Ministers cannot interfere with the police. They operate with complete independence from the Crown.

It's spelt out in black and white in both the law and the Cabinet Manual.

"Ministers do not comment on or involve themselves in the investigation of offences or the decision as to whether a person should be prosecuted, or on what charge," the manual says.

"They should not comment on the results of particular cases, on matters that are subject to suppression orders, or on any sentence handed down by a court."

When it was put to him that he'd breached the Cabinet Manual, Nash said: "I wasn't the Minister of Police."

"I was chewing the fat with a guy who was a mate about a decision that I thought was very bad in the circumstances that I had been involved in when I was the Minister of Police and buying back firearms and I'm going to leave it at that." 

Nash was the Police Minister who banned semi-automatic guns after the March 15 mosque attacks. He lost the portfolio in 2020, becoming Tourism Minister, but recently regained it.

He denied he interfered in police matters. Nash also denied saying he had told Coster, "surely, you're going to appeal this". 

The Prime Minister did not see it that way and Nash was gone by lunchtime.

"I think it demonstrated a serious error of judgement. That is why I have accepted his resignation from the police portfolio."

In the Prime Minister's eyes, Nash only had one fate: goodbye. 

"Had he not offered his resignation, then I would have removed him from the role."

Newshub understands Nash was referring to the case of a Southland man who was found with a banned AR-15 under his mattress.

The man lost his gun licence in 2017, but didn't hand in his guns as required. He also failed to surrender them in the gun buyback scheme.

In 2021, police found an AR-15, a 12 gauge shotgun, two AR-15 magazines, two Ruger magazines and thousands of rounds of ammunition at his house. 

It's understood the man received a sentence of community detention.

"I think it was a terrible decision and I stand by that comment," Nash said on Wednesday. 

Asked what  Nash said as an explanation for his actions, Hipkins said: "He hasn't offered one and I haven't asked for one. I believe that it was a serious error of judgement."

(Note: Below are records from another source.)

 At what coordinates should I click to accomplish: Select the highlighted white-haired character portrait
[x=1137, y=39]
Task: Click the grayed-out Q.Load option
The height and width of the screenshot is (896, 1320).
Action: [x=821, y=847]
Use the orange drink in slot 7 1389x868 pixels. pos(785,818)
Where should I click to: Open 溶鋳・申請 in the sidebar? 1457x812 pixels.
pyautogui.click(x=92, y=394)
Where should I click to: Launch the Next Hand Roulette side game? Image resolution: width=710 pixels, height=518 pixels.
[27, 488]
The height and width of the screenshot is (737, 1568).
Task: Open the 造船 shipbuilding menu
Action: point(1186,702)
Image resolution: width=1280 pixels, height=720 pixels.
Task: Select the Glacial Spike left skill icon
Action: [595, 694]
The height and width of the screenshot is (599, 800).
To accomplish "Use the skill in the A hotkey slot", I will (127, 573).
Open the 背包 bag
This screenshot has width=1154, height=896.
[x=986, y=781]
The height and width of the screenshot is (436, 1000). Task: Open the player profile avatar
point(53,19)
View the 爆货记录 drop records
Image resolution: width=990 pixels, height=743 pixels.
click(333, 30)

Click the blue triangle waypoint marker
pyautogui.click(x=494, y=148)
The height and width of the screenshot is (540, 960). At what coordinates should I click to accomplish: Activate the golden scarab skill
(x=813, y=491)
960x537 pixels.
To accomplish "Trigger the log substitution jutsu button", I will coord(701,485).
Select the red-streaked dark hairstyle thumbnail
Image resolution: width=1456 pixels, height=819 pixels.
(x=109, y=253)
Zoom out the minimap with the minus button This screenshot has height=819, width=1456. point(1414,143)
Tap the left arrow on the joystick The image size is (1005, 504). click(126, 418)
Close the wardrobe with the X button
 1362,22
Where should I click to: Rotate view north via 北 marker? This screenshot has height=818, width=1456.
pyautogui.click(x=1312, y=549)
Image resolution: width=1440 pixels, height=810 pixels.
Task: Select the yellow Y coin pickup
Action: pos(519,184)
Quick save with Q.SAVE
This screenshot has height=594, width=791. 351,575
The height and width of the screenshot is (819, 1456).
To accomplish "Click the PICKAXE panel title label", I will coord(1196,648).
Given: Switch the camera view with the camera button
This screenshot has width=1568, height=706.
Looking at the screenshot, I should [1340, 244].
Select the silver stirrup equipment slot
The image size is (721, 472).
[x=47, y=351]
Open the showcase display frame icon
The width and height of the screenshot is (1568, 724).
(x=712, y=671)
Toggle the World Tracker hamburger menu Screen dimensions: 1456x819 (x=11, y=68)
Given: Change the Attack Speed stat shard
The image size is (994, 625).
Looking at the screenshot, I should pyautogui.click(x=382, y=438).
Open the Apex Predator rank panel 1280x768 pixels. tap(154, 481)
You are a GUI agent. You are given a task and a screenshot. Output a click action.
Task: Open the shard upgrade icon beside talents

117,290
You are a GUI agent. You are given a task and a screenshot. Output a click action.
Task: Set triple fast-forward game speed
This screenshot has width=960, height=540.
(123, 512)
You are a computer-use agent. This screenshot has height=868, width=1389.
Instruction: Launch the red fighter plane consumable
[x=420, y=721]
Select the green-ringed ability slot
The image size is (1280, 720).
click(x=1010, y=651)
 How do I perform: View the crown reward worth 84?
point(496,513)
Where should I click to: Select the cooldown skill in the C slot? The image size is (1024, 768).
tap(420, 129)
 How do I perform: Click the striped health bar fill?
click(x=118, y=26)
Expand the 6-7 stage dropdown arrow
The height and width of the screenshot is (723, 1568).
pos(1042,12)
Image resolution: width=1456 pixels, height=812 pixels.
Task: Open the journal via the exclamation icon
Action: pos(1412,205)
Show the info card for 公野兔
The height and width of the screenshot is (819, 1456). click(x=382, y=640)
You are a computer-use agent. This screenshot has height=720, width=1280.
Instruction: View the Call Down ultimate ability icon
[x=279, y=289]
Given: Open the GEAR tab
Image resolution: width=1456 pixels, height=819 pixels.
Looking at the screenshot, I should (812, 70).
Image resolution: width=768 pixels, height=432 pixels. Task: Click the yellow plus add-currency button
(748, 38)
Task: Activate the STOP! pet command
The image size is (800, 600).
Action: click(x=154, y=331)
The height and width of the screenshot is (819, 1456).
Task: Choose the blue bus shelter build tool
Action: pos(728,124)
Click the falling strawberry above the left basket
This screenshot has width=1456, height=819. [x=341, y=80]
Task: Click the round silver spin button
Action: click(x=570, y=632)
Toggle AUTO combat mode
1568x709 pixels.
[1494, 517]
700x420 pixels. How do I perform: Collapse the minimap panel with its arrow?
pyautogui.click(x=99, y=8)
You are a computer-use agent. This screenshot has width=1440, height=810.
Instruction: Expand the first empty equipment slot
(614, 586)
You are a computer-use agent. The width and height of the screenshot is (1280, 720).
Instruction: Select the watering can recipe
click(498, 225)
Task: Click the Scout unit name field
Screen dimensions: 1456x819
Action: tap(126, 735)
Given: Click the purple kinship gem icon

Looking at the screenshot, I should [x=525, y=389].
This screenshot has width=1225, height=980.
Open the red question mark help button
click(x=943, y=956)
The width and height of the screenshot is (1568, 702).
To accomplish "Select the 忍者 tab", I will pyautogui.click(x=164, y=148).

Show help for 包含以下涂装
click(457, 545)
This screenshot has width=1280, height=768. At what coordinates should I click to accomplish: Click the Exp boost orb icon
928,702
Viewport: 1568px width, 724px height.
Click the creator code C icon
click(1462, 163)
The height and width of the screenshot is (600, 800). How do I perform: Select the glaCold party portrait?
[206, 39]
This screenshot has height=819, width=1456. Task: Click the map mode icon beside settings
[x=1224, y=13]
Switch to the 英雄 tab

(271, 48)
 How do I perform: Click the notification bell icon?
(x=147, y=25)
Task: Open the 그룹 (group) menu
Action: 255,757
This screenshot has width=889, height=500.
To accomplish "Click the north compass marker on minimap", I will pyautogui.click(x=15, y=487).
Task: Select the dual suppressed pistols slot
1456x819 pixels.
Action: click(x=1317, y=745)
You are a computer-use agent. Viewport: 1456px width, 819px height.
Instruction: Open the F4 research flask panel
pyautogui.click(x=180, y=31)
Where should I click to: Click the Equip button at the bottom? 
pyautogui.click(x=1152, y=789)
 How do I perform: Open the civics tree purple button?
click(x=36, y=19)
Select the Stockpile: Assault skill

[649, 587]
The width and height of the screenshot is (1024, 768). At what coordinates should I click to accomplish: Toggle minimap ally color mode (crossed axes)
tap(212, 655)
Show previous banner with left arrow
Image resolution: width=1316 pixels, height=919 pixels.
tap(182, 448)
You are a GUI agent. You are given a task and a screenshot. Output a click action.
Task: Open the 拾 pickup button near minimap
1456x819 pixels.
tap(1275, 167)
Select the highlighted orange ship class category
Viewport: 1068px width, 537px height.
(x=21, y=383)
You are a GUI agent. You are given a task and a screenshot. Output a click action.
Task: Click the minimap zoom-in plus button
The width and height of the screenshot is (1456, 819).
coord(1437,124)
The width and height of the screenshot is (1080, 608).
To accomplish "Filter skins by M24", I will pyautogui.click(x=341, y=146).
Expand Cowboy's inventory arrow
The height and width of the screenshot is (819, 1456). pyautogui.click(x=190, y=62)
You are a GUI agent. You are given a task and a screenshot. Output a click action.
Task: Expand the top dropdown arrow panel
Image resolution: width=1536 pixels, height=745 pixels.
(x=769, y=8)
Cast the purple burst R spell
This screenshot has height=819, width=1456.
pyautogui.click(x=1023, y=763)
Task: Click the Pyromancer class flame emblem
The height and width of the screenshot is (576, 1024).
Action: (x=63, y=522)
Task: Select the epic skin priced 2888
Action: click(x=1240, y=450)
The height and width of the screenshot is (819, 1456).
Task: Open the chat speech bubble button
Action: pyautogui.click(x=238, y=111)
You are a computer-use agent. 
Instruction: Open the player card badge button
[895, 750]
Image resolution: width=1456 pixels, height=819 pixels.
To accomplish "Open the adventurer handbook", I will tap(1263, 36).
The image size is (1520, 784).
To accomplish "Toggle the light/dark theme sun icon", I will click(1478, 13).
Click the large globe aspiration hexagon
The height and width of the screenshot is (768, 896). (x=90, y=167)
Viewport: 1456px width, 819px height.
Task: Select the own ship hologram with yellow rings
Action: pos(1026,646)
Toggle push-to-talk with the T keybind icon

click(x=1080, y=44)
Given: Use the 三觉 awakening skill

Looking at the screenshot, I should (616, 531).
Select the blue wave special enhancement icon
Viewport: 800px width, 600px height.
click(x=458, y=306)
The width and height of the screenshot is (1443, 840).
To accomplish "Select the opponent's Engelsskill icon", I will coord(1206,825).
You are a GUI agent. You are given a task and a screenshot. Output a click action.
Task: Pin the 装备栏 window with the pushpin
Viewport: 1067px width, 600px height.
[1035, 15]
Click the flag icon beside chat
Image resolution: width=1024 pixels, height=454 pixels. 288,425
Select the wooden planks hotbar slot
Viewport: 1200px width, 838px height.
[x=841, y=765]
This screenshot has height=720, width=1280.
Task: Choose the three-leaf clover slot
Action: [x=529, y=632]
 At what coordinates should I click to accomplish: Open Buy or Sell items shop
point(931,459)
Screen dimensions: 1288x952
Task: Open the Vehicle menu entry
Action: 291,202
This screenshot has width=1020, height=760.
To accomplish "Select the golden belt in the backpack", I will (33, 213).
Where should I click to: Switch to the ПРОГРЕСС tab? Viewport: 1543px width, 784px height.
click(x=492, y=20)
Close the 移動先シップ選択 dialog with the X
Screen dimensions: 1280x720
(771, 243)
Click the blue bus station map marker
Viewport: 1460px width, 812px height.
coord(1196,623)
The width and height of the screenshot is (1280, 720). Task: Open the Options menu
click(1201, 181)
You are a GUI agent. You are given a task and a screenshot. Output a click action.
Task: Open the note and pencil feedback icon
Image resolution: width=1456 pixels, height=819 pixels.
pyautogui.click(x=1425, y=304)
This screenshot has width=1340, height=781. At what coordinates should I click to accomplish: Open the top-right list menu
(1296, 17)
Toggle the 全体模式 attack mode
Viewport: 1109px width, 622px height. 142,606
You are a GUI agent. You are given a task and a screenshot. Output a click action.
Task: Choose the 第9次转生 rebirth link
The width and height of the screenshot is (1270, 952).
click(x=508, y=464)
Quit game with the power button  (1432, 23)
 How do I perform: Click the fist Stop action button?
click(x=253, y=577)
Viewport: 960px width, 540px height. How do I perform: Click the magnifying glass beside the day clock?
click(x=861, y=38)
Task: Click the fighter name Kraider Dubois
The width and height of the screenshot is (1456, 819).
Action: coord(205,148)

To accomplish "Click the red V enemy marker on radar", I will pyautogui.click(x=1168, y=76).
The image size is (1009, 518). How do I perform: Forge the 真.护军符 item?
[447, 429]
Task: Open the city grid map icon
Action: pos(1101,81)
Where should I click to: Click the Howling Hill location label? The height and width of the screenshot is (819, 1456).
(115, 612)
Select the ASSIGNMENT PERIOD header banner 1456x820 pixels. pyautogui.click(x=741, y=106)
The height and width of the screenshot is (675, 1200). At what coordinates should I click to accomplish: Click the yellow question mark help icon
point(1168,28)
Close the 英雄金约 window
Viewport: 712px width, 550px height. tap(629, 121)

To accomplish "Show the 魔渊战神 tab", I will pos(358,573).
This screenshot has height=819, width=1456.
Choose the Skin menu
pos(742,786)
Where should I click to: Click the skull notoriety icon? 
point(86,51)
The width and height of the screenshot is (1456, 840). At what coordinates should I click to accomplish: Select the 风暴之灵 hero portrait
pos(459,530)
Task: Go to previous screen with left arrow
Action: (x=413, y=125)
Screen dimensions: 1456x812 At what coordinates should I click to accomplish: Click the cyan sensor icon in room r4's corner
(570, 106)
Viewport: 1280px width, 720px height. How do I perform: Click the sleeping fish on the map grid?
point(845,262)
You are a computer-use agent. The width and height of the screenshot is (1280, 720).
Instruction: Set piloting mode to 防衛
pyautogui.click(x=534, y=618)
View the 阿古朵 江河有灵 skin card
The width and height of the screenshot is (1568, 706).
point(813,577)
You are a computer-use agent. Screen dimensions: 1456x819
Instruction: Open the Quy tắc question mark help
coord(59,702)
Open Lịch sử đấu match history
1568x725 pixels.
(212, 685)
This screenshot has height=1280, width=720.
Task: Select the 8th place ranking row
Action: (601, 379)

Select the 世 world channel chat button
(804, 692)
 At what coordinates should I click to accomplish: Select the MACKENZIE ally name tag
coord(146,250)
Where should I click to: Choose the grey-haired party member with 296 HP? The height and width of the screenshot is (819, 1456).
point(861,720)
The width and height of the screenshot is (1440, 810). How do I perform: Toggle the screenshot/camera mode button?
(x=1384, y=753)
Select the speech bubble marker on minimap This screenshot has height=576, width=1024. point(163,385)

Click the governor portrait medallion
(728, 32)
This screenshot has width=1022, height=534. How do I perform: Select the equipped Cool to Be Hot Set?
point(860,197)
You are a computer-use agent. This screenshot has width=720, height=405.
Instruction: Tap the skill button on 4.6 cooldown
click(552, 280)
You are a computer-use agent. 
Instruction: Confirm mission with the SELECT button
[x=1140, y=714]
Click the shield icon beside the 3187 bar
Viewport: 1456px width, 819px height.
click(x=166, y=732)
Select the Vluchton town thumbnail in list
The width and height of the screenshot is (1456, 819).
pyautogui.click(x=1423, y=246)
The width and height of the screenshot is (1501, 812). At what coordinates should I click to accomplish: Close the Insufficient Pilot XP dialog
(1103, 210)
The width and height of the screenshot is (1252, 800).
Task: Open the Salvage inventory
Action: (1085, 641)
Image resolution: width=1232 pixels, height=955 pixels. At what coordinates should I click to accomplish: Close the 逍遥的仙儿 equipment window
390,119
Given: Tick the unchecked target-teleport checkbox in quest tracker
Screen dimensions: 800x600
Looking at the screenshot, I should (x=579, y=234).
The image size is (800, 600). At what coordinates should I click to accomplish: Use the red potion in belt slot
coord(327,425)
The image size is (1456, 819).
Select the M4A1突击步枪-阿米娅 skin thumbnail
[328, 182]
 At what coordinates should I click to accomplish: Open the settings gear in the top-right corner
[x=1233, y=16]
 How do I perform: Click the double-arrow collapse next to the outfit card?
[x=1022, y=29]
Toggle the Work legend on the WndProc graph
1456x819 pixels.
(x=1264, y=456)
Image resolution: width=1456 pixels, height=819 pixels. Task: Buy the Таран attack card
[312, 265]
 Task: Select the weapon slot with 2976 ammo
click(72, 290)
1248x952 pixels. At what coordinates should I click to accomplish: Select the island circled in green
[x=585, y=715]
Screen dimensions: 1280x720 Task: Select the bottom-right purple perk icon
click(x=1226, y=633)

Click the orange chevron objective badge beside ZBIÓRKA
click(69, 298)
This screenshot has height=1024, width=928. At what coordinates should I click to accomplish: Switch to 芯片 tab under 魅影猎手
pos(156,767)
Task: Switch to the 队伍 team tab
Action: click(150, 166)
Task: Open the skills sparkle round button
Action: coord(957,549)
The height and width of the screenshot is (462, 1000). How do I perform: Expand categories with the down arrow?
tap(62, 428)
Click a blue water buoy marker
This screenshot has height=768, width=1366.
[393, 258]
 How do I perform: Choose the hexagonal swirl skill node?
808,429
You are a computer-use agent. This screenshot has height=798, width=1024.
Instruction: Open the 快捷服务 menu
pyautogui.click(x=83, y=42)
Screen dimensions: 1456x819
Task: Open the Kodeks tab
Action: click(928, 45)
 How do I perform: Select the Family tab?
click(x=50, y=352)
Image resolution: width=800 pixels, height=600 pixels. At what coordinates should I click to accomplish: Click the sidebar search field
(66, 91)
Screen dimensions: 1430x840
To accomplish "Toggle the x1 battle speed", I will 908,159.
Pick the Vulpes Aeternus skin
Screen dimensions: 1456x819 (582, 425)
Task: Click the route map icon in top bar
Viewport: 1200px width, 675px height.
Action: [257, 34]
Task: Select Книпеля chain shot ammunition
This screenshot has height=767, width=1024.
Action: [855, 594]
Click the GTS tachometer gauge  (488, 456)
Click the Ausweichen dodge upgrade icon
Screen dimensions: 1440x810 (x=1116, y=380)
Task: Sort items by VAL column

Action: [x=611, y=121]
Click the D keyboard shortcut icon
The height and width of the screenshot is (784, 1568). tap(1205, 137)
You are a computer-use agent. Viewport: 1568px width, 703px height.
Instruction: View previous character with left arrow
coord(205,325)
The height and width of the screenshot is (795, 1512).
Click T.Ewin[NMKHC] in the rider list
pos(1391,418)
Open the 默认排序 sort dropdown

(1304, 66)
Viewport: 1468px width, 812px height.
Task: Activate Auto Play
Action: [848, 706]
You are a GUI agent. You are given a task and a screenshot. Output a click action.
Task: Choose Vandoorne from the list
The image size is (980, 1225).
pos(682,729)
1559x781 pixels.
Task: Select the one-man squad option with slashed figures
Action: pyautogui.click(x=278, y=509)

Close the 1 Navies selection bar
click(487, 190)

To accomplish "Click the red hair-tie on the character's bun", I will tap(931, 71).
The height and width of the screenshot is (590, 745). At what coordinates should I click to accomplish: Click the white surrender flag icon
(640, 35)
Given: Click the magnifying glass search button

The Prime Minister said he understands there was no appeal from police in the end.

"Minister Nash's representations had no bearing on the Commissioner's decisions or the police's decisions."

Nash is keeping his other ministerial portfolios Economic Development, Forestry and Fisheries, but the Opposition wants him sacked completely.

"He has misused his power as a minister and is no longer fit to hold that office," said National deputy leader Nicola Willis. 

"He interfered, he boasted about it, he won't apologise. That's three strikes, he should be out," said ACT's David Seymour. 

Asked whether Nash should have known better given he's been Police Minister before, Hipkins said: "I think he has demonstrated an error of judgement here, a serious error of judgement and he has certainly paid a consequence for that, the fact he's no longer the Minister of Police."

Nash, no longer fit to be the Minister of Police.